As Say Ahhh! readers know, CCF has long been tracking Medicaid and CHIP enrollment noting the concerning declines in enrollment in 2018 and 2019 when children’s uninsured rates were beginning to climb. Unfortunately, there is a considerable lag in the reporting of enrollment data by federal CMS. So there is no solid national data that we can look it and probably won’t be until July.

As a consequence, our crack research team at CCF led by Lauren Roygardner began tracking Medicaid data directly from state websites – and we are able to track data in about half of the states.

March data did not yet show any clear signs of an enrollment surge with a pretty even split of modest declines and modest increases.

Data for April is a different story. A dozen states have posted April enrollment data and all but one is showing notable increases in enrollment. So far, states with the largest percentage increases in April compared to February 2020 (when the unemployment rate was still 3.5%) include Missouri (6.5%) Wisconsin (5.1%), Minnesota (4.6%), Maine (4.3%), Kentucky (4.2%) and New Hampshire (3.2%). Moreover, three states have posted May data and increases are even larger: Minnesota (8.4%), Kentucky (8.1%), and North Carolina (3.4%).  We have heard anecdotally that some of these are the largest increases a state has ever seen in a month.

With the collapse in state revenues and huge state budget deficits looming and states beginning to experience the expected surge in enrollment, it is clear that the federal government must do more to support state Medicaid expenditures. The HEROES Act that the House will be voting on tomorrow includes a critical additional increase in the federal matching percentage to get to a 14% bump for one year, starting July 1, as my colleague Edwin Park explains here. As the head of the Federal Reserve, Jerome Powell, said yesterday, the federal government must act decisively to prevent the U.S. from slipping into an economic crisis “without modern precedent”.
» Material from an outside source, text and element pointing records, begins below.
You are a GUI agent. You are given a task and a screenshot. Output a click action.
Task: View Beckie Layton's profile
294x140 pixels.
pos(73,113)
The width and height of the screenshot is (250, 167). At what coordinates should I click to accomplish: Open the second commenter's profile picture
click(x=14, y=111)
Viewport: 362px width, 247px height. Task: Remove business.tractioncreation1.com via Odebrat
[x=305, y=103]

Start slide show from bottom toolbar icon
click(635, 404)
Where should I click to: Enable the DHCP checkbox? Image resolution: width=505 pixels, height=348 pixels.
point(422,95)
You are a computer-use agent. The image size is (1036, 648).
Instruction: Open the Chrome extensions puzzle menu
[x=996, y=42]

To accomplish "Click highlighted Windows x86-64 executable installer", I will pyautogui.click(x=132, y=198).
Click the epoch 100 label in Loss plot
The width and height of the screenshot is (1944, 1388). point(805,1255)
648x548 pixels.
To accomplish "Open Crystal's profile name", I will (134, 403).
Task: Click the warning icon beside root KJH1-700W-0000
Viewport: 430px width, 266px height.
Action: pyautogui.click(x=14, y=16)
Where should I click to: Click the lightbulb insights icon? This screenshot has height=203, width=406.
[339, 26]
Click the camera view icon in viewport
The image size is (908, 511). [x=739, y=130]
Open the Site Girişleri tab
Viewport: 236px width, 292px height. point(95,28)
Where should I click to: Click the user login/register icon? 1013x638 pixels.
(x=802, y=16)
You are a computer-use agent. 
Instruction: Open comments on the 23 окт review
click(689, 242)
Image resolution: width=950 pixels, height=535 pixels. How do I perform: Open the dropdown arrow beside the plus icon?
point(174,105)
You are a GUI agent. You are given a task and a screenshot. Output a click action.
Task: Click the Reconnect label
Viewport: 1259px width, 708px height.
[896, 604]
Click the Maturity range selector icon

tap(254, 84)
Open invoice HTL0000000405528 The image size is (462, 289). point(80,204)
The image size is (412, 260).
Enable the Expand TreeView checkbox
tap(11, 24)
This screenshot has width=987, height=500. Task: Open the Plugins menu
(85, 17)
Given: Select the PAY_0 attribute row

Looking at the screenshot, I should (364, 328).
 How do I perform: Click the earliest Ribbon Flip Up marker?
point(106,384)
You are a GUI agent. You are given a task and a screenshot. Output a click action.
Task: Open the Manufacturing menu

Without an increase in federal support, states will begin making large cuts to their Medicaid programs (and other areas of the state’s budget) just when families need the most help. This will only multiply the catastrophic health and economic impacts of the COVID-19 crisis that families across the country are facing.

[1] My colleague Edwin Park blogged about the key findings of the RWJ/Urban study.

Joan Alker is the Executive Director of the Center for Children and Families and a Research Professor at the Georgetown McCourt School of Public Policy.